START DATASET RECORDS

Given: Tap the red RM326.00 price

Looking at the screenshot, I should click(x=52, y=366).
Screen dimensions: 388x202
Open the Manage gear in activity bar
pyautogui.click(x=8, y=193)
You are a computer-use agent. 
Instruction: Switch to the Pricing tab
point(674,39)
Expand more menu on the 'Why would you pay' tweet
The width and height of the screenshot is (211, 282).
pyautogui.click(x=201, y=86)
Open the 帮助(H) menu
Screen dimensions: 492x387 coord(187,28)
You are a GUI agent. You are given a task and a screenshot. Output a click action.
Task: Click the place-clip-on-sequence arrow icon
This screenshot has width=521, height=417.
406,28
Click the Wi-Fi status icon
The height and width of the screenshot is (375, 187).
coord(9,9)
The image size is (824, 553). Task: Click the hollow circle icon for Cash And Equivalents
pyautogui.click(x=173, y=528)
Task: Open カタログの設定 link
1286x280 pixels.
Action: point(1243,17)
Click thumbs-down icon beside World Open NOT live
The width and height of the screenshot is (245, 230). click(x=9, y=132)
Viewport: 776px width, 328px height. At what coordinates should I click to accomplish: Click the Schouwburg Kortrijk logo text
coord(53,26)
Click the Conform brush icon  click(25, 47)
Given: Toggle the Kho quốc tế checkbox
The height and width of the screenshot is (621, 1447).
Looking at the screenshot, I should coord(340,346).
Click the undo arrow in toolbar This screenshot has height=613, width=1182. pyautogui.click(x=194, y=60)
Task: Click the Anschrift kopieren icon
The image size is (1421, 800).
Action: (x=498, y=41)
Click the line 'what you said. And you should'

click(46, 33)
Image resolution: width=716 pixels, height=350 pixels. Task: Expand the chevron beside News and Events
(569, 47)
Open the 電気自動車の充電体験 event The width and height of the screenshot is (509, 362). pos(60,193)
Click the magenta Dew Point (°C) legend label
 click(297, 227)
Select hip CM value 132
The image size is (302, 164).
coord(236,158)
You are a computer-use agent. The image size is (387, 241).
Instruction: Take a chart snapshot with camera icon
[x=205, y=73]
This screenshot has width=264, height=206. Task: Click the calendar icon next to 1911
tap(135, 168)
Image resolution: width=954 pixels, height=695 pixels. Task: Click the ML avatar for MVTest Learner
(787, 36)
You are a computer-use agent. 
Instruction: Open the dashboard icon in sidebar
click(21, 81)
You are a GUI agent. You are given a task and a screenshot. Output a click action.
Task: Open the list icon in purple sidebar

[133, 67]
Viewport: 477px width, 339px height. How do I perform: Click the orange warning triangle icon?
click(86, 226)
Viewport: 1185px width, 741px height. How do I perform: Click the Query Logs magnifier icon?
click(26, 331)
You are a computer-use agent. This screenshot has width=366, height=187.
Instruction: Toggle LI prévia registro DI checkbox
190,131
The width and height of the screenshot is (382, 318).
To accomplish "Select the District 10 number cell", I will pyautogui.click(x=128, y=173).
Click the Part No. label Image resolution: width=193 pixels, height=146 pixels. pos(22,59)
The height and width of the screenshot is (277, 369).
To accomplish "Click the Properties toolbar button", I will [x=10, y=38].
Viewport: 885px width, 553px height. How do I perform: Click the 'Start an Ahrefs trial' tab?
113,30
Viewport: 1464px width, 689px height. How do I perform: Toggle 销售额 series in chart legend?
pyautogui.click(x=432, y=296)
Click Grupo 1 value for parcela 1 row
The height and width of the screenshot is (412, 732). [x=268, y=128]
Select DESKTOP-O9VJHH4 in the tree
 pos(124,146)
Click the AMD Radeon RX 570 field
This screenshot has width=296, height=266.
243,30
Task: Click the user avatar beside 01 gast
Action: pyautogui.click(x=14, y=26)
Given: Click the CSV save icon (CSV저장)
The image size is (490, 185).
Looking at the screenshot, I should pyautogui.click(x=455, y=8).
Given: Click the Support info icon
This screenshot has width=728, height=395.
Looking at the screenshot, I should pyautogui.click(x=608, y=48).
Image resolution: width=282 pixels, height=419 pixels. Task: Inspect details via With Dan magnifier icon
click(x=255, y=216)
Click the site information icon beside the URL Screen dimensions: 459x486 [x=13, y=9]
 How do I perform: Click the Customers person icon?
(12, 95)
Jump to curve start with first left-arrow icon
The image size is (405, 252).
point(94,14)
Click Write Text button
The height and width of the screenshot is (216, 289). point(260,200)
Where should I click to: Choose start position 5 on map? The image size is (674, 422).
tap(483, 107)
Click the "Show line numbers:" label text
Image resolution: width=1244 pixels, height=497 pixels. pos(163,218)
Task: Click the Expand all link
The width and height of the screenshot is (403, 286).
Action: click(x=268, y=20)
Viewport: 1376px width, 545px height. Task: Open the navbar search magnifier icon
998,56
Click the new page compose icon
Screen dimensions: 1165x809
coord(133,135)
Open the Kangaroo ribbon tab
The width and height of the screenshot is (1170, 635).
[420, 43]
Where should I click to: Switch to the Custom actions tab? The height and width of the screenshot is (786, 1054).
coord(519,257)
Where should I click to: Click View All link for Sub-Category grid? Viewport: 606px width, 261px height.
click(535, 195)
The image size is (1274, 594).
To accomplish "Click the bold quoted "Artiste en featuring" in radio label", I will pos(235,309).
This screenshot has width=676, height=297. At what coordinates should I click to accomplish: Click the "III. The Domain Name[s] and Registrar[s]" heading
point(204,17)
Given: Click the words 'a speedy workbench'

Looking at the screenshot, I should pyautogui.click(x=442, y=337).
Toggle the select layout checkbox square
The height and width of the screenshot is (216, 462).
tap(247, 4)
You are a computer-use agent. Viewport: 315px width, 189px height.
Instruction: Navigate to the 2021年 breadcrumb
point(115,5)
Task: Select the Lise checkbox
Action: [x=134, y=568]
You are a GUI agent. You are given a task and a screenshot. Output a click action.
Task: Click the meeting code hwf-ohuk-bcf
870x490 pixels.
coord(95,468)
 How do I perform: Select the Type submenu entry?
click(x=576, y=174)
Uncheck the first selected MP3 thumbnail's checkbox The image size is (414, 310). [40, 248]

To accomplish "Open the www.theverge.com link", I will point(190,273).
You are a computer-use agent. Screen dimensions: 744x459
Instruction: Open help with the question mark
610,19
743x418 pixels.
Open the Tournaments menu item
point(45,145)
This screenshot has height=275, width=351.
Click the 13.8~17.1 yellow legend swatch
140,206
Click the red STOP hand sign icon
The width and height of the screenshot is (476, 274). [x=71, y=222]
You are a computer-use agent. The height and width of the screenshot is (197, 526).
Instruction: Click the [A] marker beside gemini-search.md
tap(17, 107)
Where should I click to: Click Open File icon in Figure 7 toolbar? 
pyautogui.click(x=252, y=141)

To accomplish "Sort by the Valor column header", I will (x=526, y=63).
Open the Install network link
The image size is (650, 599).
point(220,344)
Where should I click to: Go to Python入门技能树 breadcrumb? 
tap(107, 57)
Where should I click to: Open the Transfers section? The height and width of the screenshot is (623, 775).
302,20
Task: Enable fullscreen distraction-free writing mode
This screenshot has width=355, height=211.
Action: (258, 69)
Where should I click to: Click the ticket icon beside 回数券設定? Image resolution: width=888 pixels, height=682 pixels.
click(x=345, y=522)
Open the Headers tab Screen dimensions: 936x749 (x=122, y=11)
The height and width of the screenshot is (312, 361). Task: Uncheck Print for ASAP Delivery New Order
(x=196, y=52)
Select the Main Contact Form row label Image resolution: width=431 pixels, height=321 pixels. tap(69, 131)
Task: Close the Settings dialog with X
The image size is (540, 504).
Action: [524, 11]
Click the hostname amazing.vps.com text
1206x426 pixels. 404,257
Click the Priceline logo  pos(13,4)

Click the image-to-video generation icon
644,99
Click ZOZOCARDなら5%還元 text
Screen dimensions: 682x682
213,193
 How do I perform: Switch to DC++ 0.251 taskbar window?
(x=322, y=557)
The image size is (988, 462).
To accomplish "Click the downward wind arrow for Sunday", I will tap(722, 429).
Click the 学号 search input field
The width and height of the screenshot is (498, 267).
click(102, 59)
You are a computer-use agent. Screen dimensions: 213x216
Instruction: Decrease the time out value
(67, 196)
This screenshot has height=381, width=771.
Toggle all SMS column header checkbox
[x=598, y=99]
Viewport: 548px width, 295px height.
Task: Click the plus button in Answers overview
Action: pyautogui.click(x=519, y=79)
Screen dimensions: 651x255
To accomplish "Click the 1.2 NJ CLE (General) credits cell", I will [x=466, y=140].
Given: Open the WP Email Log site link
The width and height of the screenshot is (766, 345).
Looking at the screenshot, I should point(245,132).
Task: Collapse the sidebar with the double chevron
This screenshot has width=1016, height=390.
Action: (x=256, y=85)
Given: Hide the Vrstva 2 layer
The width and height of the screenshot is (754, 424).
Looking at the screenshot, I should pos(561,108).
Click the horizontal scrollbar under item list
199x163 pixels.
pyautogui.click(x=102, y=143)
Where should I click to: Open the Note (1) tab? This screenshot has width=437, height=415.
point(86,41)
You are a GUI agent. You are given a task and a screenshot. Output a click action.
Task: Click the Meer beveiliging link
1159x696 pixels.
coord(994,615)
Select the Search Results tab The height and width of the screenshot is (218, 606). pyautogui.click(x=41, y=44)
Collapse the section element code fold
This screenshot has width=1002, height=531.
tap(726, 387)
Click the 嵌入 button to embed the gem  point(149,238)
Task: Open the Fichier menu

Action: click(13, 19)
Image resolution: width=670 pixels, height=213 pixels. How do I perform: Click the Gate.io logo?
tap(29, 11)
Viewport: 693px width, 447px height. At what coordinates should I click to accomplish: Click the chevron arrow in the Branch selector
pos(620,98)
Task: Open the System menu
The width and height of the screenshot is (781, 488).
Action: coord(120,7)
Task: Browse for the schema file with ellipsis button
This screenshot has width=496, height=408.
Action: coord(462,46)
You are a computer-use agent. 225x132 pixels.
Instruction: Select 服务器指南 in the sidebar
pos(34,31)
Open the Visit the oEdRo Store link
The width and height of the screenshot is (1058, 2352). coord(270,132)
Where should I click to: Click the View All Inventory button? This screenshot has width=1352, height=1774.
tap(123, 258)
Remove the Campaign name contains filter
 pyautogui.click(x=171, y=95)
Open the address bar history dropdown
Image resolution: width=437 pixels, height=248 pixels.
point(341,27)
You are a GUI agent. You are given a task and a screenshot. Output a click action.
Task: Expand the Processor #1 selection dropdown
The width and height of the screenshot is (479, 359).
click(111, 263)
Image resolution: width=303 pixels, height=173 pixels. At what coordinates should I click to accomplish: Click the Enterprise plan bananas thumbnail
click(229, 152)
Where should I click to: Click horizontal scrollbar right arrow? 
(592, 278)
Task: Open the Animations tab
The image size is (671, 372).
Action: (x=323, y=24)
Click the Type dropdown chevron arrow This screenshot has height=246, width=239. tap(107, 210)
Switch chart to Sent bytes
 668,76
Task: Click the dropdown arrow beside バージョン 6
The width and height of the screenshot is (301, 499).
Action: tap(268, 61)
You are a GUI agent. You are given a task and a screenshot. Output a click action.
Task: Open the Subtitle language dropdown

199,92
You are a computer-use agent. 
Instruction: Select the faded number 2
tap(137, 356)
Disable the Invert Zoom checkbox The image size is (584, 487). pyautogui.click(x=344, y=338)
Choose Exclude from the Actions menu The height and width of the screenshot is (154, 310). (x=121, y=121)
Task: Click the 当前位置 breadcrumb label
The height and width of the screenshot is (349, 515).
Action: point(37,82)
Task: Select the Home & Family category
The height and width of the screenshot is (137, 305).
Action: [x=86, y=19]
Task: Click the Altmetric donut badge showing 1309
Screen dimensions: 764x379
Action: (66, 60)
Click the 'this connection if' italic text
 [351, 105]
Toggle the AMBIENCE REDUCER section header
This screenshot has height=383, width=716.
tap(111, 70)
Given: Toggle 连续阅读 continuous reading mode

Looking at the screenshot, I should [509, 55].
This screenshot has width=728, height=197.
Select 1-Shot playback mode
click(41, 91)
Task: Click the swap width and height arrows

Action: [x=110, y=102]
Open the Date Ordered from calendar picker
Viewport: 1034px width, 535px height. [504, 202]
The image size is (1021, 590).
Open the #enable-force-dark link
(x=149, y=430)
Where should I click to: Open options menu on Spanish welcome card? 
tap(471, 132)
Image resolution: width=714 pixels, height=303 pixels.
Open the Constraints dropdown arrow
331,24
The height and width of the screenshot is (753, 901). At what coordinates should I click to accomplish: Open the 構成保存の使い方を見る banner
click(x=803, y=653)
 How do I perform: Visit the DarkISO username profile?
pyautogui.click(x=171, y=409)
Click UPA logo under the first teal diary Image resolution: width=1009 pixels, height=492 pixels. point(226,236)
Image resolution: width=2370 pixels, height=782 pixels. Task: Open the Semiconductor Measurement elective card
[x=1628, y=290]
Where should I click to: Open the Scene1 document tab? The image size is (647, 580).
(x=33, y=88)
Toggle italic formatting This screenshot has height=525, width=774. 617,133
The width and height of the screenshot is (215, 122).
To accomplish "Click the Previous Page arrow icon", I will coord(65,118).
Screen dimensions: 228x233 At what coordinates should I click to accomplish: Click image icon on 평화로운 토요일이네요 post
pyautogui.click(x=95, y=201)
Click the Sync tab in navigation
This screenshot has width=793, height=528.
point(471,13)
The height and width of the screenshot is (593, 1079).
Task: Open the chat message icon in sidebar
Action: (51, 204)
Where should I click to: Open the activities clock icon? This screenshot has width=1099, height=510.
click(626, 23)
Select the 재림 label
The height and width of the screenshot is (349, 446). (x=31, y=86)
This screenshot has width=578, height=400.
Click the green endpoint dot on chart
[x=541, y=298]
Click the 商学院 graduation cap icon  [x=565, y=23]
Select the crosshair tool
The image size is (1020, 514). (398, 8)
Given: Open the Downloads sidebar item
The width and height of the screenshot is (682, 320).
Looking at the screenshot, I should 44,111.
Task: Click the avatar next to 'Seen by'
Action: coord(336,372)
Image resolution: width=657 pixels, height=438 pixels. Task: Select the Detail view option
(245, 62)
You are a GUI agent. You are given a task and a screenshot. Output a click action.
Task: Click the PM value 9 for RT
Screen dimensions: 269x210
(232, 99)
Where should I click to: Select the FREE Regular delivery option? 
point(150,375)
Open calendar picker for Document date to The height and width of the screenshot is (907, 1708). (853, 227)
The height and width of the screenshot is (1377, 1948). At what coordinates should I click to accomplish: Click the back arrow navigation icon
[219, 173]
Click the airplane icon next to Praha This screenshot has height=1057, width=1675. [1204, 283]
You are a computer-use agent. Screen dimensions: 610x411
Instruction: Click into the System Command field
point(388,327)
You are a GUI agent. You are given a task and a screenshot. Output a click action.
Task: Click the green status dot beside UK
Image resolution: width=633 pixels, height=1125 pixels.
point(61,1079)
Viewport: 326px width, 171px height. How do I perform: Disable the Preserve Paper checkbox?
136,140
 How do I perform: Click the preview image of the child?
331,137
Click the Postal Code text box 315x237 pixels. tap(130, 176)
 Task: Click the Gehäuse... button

END DATASET RECORDS

■ AIM OF THE EXERCISE:
Please report only the count of lines in the entries above where the word "cell" appears.

■ ANSWER SPACE:
2